Prima d'ora nessuno di noi aveva accennato ai nostri nominativi, non che ce ne fosse bisogno. Sapevamo solo il primo nome ed era sufficiente.

«Quindi il tuo vero nome non è Xander?» domanda Dahlia, spezzando il silenzio.

«Il suo secondo nome è 'Hamal', direi che 'Alexander' sia l'ultimo dei problemi.» afferma Diana, lasciandosi andare ad un risolino.

«Va bene, Deneb.» la rimbecco, rispondendo piccato.
«Taci, Abdul.» controbatte, ancora più divertita di prima.
Alzo gli occhi al cielo.

«Nome greco, secondo nome arabo e cognome russo.» continua pensierosa Dahlia, analizzando la mia identità.
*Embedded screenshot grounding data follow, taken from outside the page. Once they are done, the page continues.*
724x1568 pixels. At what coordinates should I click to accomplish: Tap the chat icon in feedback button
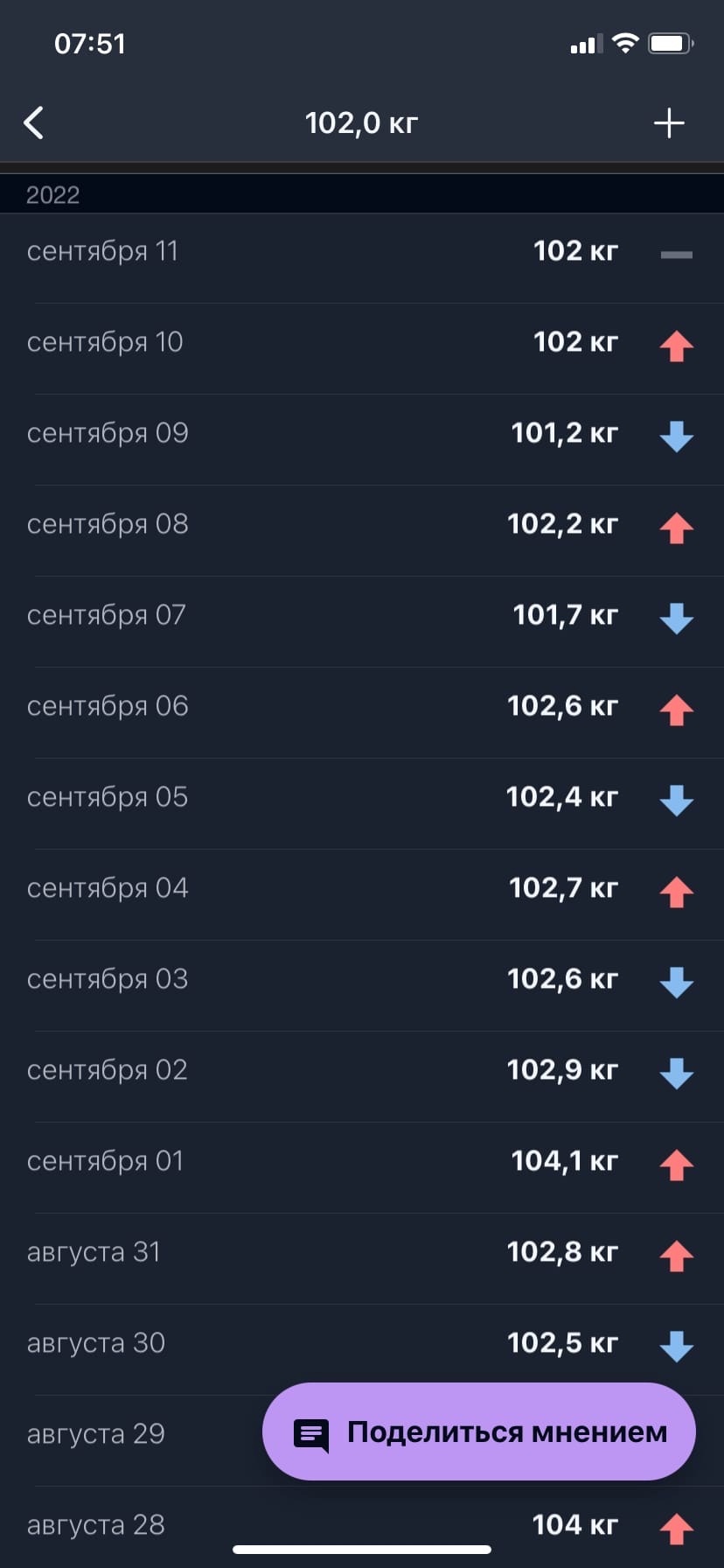tap(311, 1435)
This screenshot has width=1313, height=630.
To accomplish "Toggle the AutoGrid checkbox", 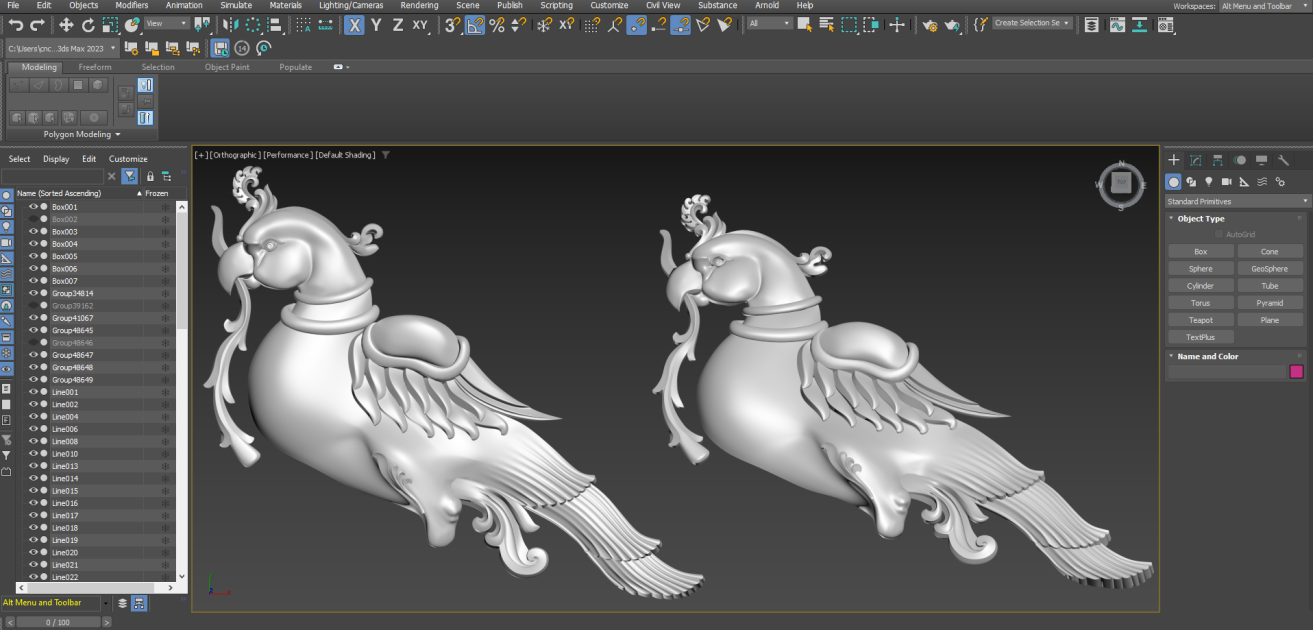I will [x=1219, y=234].
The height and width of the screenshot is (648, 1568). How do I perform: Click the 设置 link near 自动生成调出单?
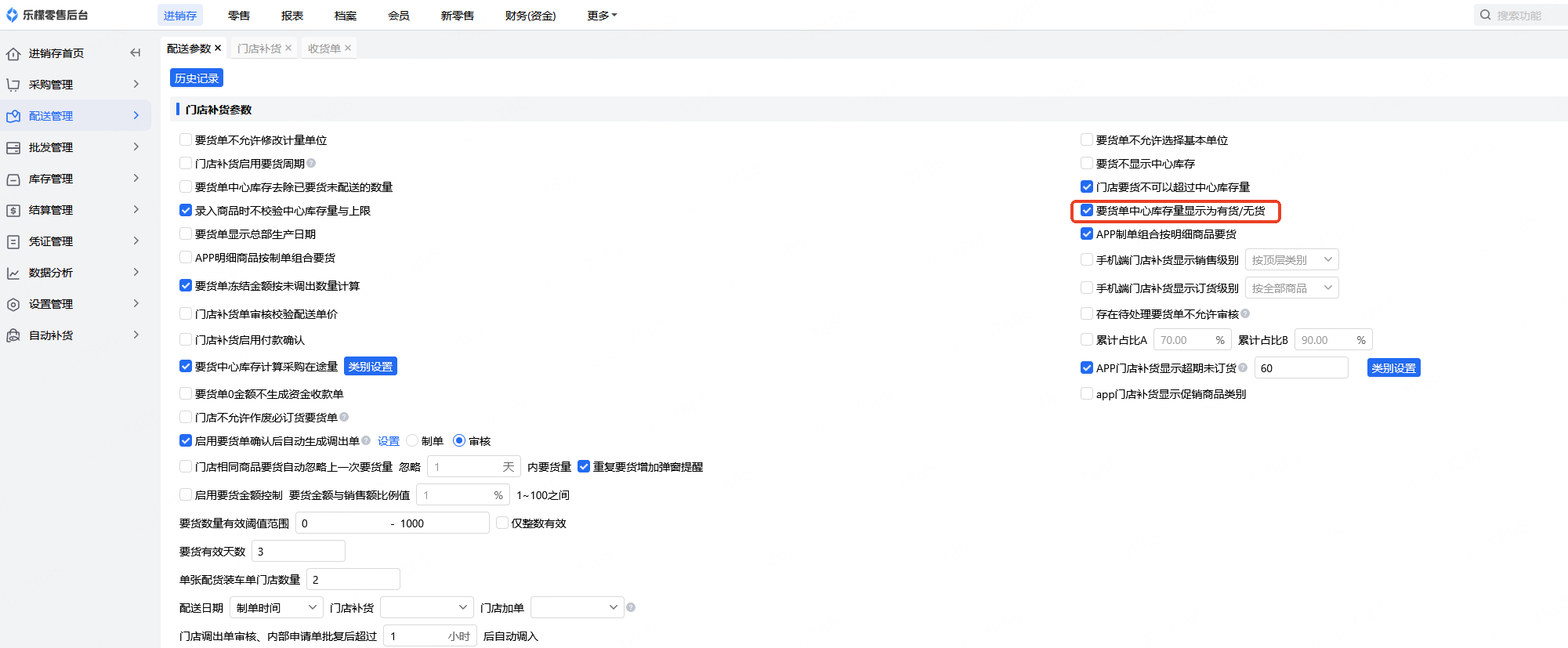click(x=388, y=441)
«Genitori poliglotti, o padre cornuto?» domanda retoricamente Diana, suscitando l'ilarità di Dahlia. Nascondo l'ombra di un sorriso con un colpo di tosse.

«'Hamal' al contrario diventa 'Lamah'. Se ti do un biscotto, sputi addosso a chi mi sta sul cazzo?» prosegue imperterrita, non accennando nessuna voglia di fermare queste battute squallide.
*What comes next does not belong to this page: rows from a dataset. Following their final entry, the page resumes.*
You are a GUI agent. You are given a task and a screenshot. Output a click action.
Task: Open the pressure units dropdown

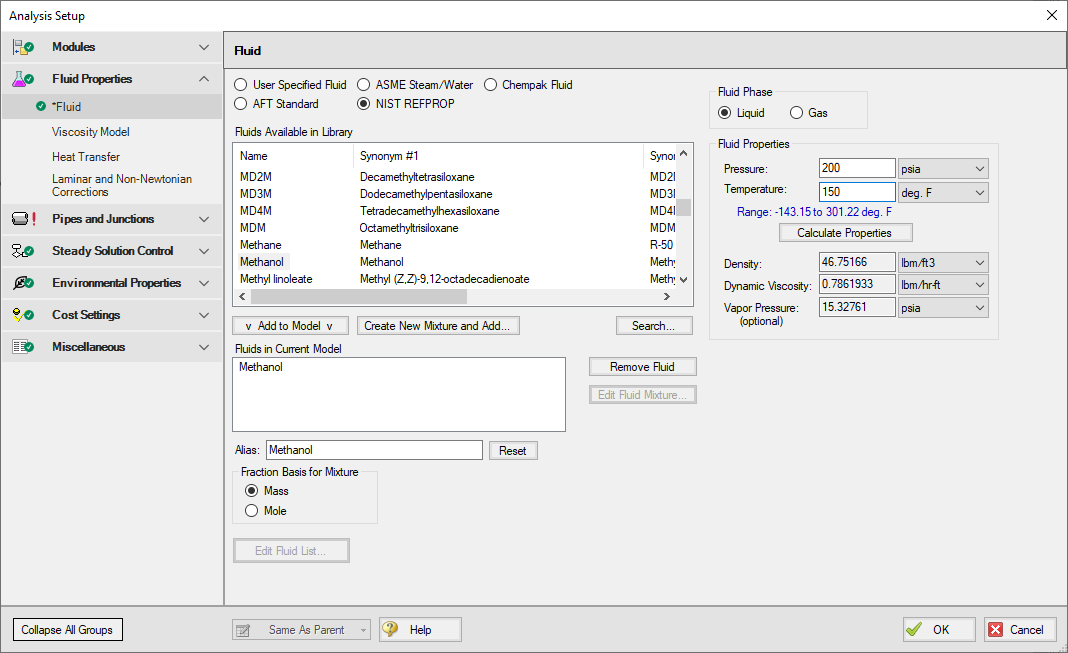point(943,168)
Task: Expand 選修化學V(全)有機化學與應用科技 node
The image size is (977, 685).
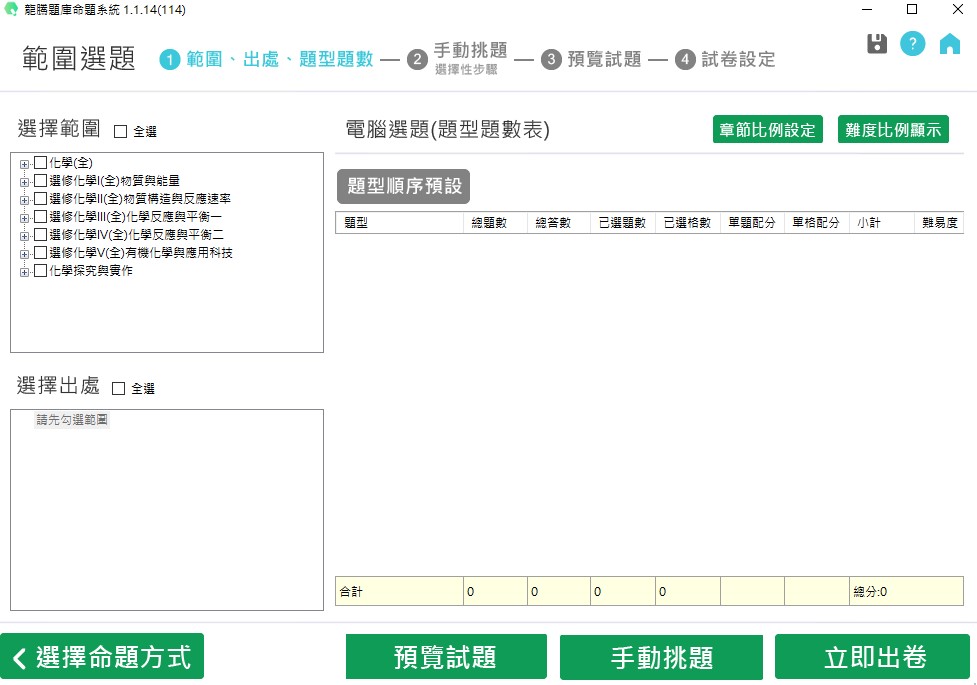Action: coord(24,254)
Sbuffo sonoramente, anche se non del tutto infastidito. «Ho mal di testa, Hunter. Andiamo a dormire, piuttosto.»

Le due ragazze ridacchiano, aumentando il passo.
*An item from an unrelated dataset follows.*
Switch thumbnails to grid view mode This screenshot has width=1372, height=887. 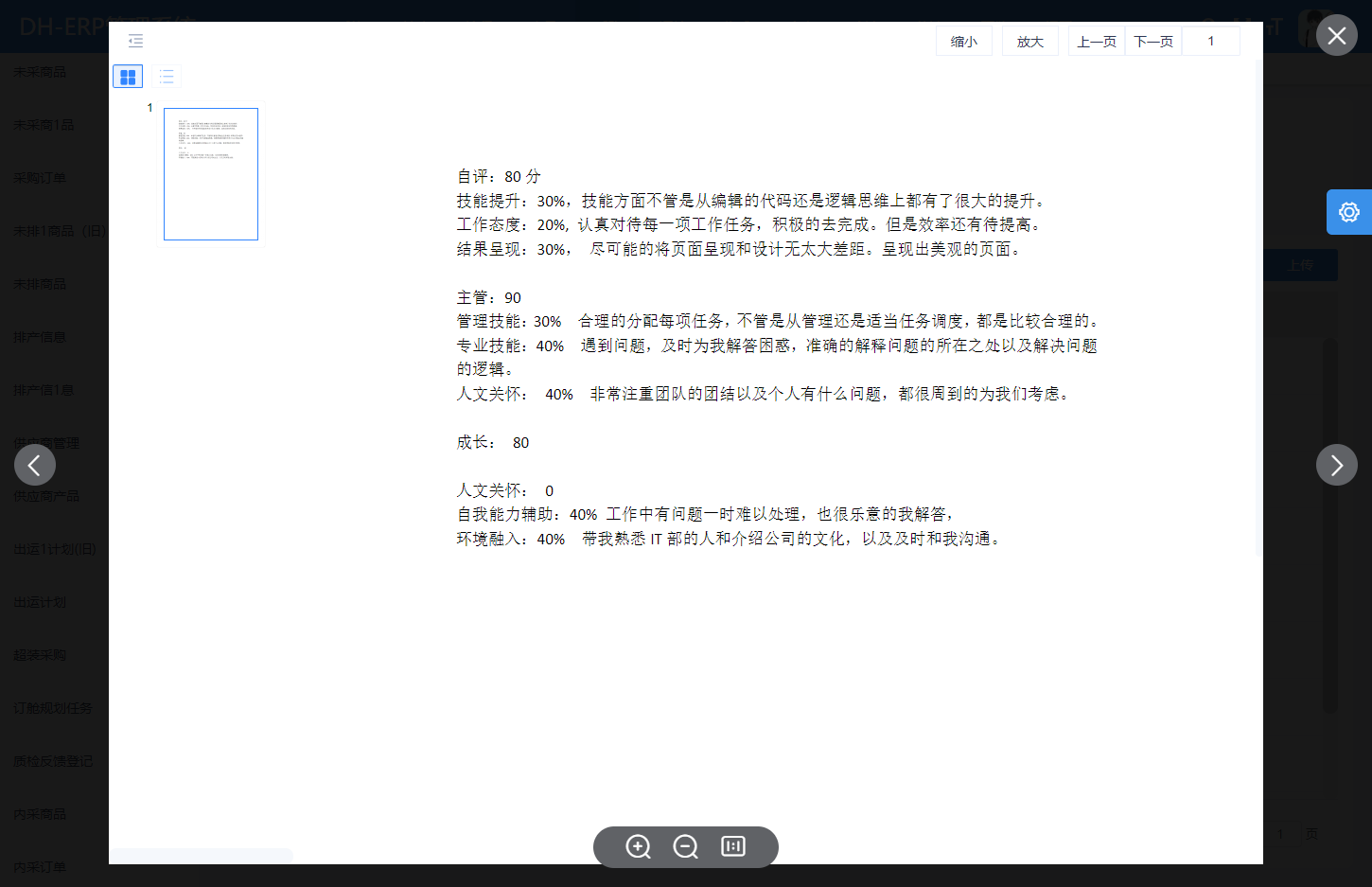click(128, 76)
Giriamo tutta la nave, fino a quando non giungiamo ai piedi della porta della nostra camera. Quando inserisco la chiave e spingo la maniglia, adocchio subito un letto e sono pronto a buttarmici a capofitto sopra. Ignoro il resto, fregandomene. Sono talmente stanco e provato, che mi sdraio sulle coperte ancora vestito e con le scarpe ai piedi; mi preoccupo solamente di affondare la testa nel morbido cuscino, impregnato di un buonissimo odore di pulito.

Libra e Capricorn, però, non sembrano della mia stessa idea, anzi. Iniziano ad analizzare la stanza nei minimi dettagli, emettendo dei versi emozionati e dei piccoli urli euforici. Giro leggermente la testa, quanto basta per osservare con la coda dell'occhio Dahlia che alza la cornetta del telefono e chiama il servizio in camera. Ora che ci penso, non mangiamo da un po'. I mille pensieri che mi ronzano in testa mi hanno distratto, facendomi quasi scordare la fame. Oppure alleviandola.

Dahlia si fionda in bagno, decidendo di esplorare anche quest'ultimo come se fosse un luogo incantevole. «Perfino il bagno è stupendo! Diana, guarda le luci dello specchio!»

«Io dormo, mangerò domani.» grido in modo tale da farmi sentire, ma con la testa affondata nel cuscino. «Buonanotte, Dahlia.» continuo, ricevendo di rimando la buonanotte.

«Buonanotte, Didi.» proseguo, socchiudendo gli occhi e beandomi della morbidezza delle lenzuola.

«Cos'hai detto, scusa?» domanda Diana, avvicinandosi con fare dubbioso.

Alzo leggermente la testa e la ruoto nella sua direzione, per poterla osservare meglio. I capelli castani le incorniciano i lineamenti dolci del viso, le lentiggini le dipingono il naso e le guance; mi sta puntando addosso i suoi grandi occhi scuri, definiti dalle ciglia folte. «Ti ho dato la buonanotte.» taglio corto, passandomi una mano tra i capelli corvini.

Lei sorride, mostrando due piccole e lievi fossette. «Cos'hai detto dopo la buonanotte, Xander.»

«Didi. La prima 'D' è per Diana, e la seconda è per Daneb.» spiego con ovvietà, come se fosse la cosa più scontata del mondo.

Il suo sorriso si allarga, mostrandomi una schiera di denti perlati e perfetti. «Che dolce che sei. Buonanotte anche a te, Mohamed.» detto ciò, si allontana per andare ad osservare il bagno tanto ammirato da Dahlia.

Scuoto leggermente il capo, un leggero ghigno sul viso. Abbandono la testa sul cuscino, stremato da questa giornata, e in un attimo mi addormento.